The Chicago History Museum 1601 N. Clark St., is featuring a collection of many never-before-seen works by world-renowned photographer Vivian Maier in an upcoming exhibition, "Vivian Maier: In Color," opening to the public May 8.
"The Chicago History Museum is committed to sharing Chicago stories, and Vivian Maier's work represents her private contributions to the documentation and representation of culture found within city life," said Andrew W. Mellon Director of Collections and Curatorial Affairs Charles E. Bethea. "Maier's photography brings a glimpse of Chicago and its residents to life between the 1950s to the 1970s, allowing present day visitors the opportunity to reflect on the striking parallels it has to today's society."
Maier worked as a nanny to several Chicago families and took extensive photos, documenting intimate moments of the city and its people. "Vivian Maier: In Color" will illuminate Maier's unique portfolio.

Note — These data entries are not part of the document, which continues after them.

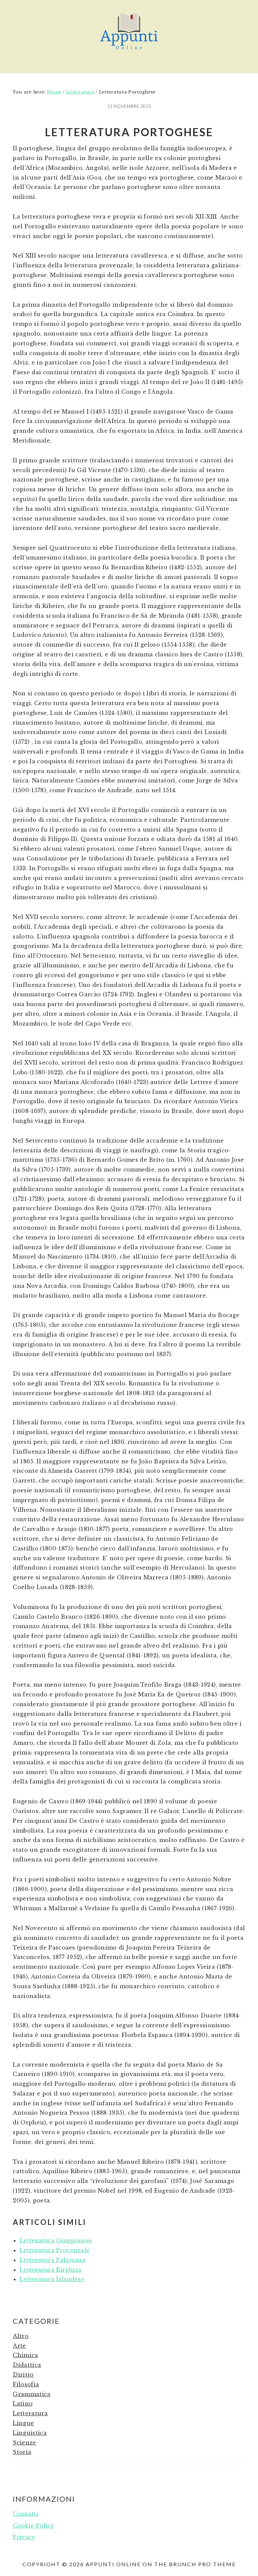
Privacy (24, 2537)
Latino (23, 2403)
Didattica (27, 2364)
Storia (22, 2452)
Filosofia (26, 2384)
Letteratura (30, 2413)
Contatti (25, 2513)
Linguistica (30, 2432)
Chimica (25, 2355)
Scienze (24, 2442)
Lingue (23, 2423)
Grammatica (31, 2394)
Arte (19, 2345)
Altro (21, 2336)
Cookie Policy (33, 2525)
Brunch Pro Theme (202, 2564)
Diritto (23, 2374)
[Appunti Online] (129, 52)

Following Maier's death in 2009, her photographs that were previously discovered in her abandoned storage locker were first displayed for the public. Maier rose to posthumous international acclaim for her photography that documented the people, landscapes, light and development of New York, her hometown and Chicago where she settled.

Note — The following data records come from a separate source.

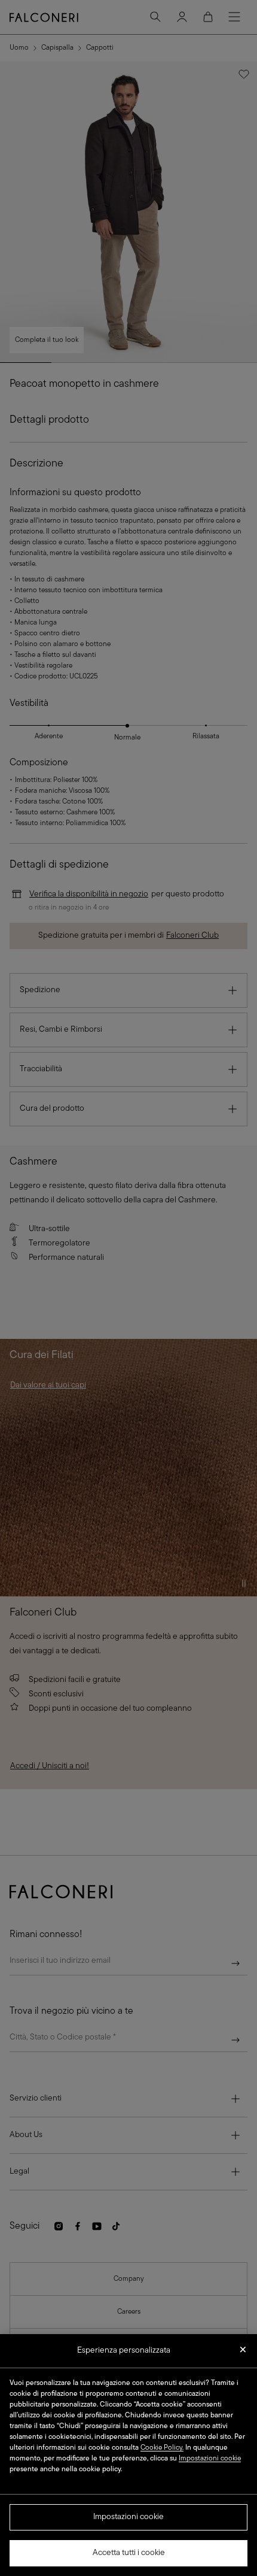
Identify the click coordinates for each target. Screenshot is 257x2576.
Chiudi (242, 2353)
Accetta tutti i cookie (129, 2552)
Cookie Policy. (161, 2447)
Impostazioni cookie (128, 2517)
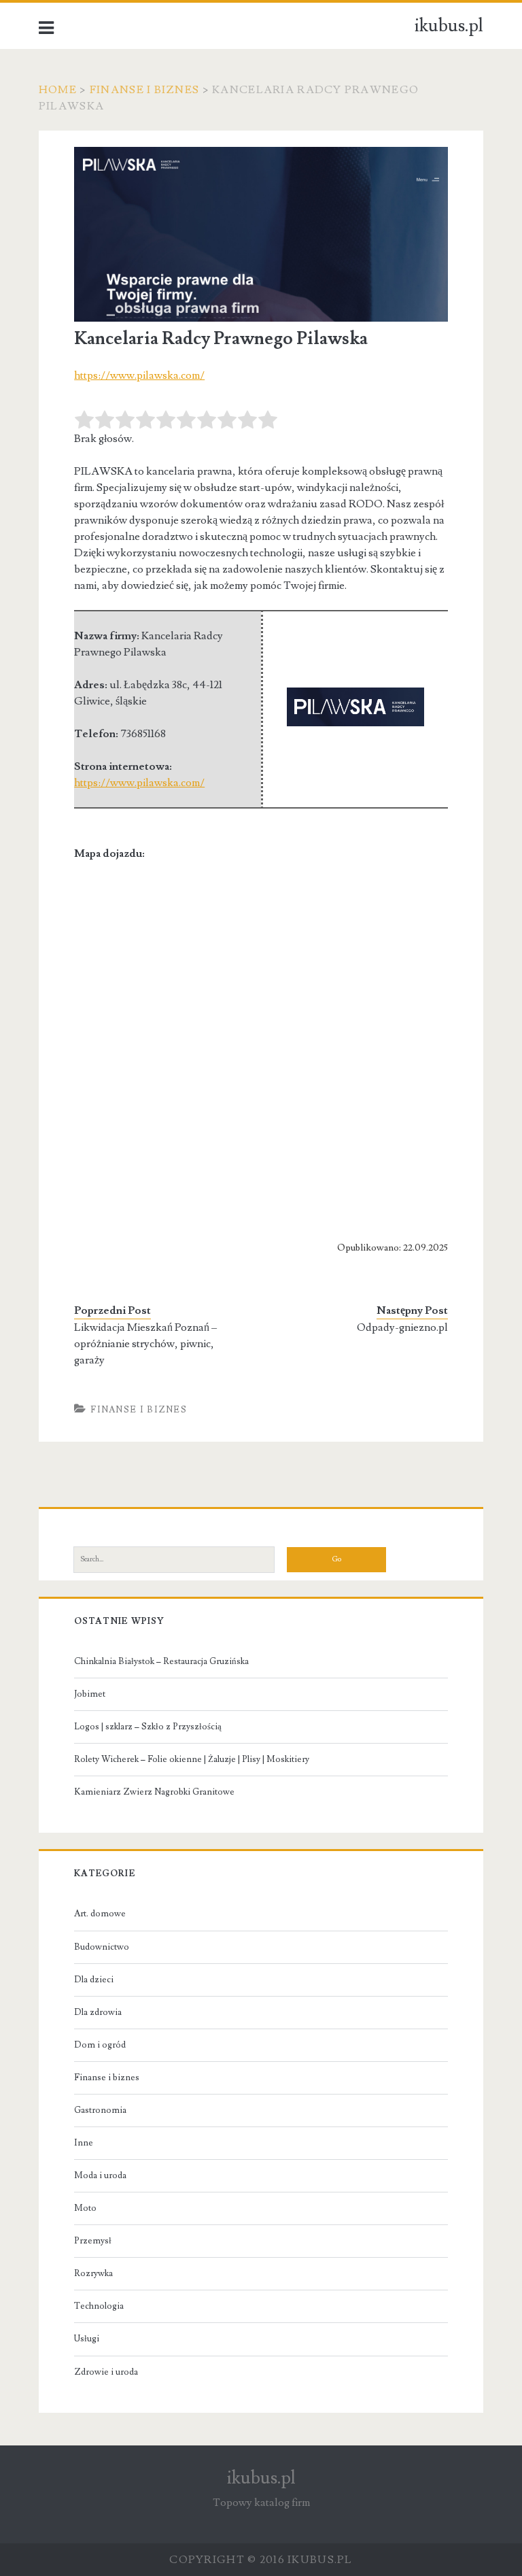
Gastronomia (100, 2110)
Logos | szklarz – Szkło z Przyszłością (148, 1726)
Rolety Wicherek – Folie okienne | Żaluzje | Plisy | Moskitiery (191, 1759)
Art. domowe (100, 1913)
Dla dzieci (94, 1979)
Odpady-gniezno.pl (402, 1327)
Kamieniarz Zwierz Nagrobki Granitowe (154, 1791)
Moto (85, 2208)
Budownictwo (101, 1947)
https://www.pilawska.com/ (139, 375)
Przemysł (92, 2240)
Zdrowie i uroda (106, 2372)
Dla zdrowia (98, 2012)
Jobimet (89, 1694)
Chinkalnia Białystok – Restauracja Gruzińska (161, 1661)
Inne (83, 2142)
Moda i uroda (100, 2175)
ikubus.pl (449, 25)
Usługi (86, 2338)
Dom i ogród (100, 2044)
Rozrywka (93, 2273)
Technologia (99, 2306)
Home (58, 90)
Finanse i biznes (144, 90)
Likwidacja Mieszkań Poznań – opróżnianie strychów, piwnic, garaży (145, 1344)
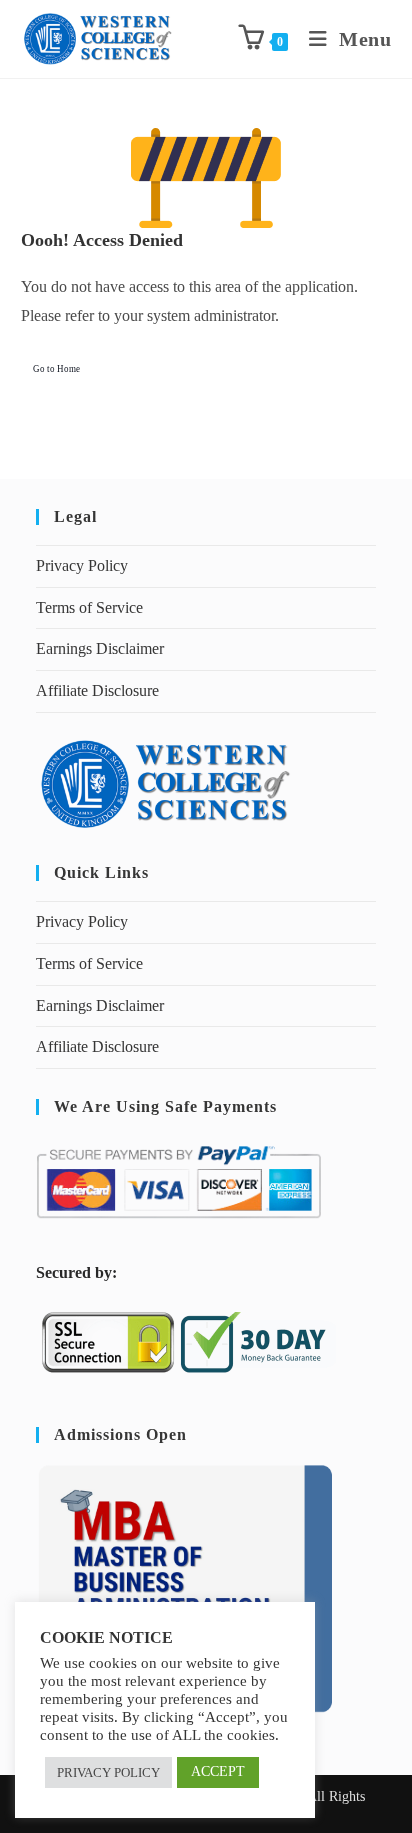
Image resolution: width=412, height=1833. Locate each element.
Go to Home (56, 369)
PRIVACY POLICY (108, 1772)
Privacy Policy (82, 565)
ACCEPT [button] (218, 1771)
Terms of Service (89, 607)
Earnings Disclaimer (100, 648)
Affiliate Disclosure (97, 690)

Maier's work is now used widely in research and curriculum and has been celebrated in at least 42 exhibitions around the world, including one on display at the Chicago History Museum during 2012-17, "Vivian Maier's Chicago."
"Vivian Maier: In Color" will feature more than 65 color images from the 1950s-1970s, most of which have never been seen, from art collectors Jeffrey Goldstein, John Maloof and Ron Slattery. The exhibition comes after the Chicago History Museum last year acquired nearly 1,800 Vivian Maier color slides, negatives and transparencies from Goldstein.